Mike Carr, Capers’ attorney, told The Enterprise-Tocsin this week that the release of the footage was unexpected, and he nor his client knew that it was going to happen.
Carr maintained that it was his understanding that a release of the video by anyone would be a violation of the judge’s order.
“(We) are very frustrated that we are playing by the rules while others are not,” Carr said in a statement.
Murry family attorney Carlos Moore is pleased the public has access to at least two minutes of the video.

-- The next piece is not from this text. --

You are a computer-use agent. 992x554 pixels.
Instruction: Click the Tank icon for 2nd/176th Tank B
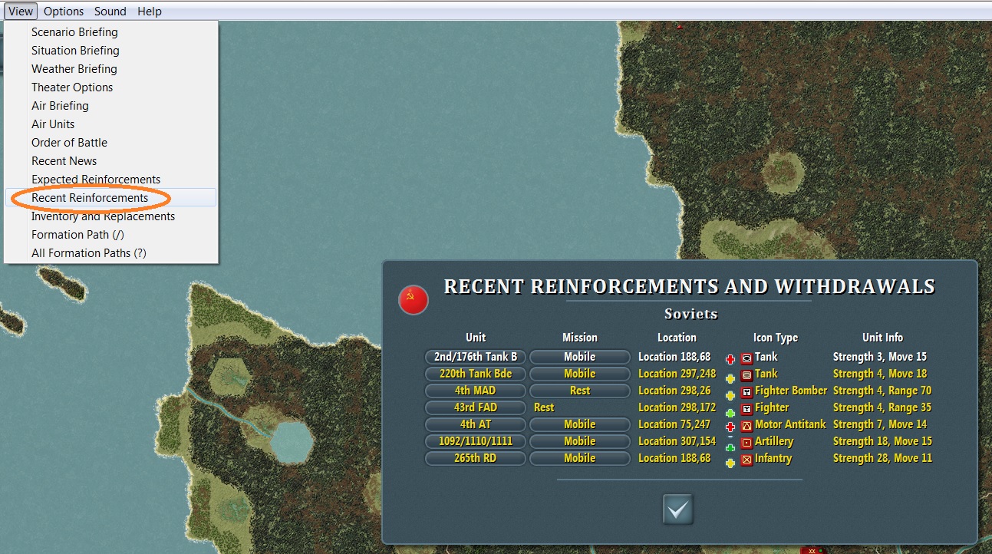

“The release of this video allows the world to independently assess whether the actions of Greg Capers were justified when he shot unarmed 11-year-old Aderrien Murry in the chest,” Moore said in a statement. “This transparency is vital in the shedding light on the circumstances surrounding this tragic incident.”
City attorney Merchant says the city will continue to abide by the court’s order and will not release any longer version of the video.
The city is still facing a $5 million federal lawsuit, which was filed by Nakala Murry shortly after the incident last spring.
Moore told The E-T that he believes the public also has the right to hear the 911 dispatch tapes from that morning.
“My client, Nakala, eagerly anticipates the pursuit of justice for her son, Aderrien,” he said. “We look forward to a thorough and impartial examination of the facts, and we are committed to ensuring that the truth is revealed and that justice is served.”
Carr said Capers will not comment at this time on the contents of the body cam video. Once the litigation is behind him, Carr said he may reconsider.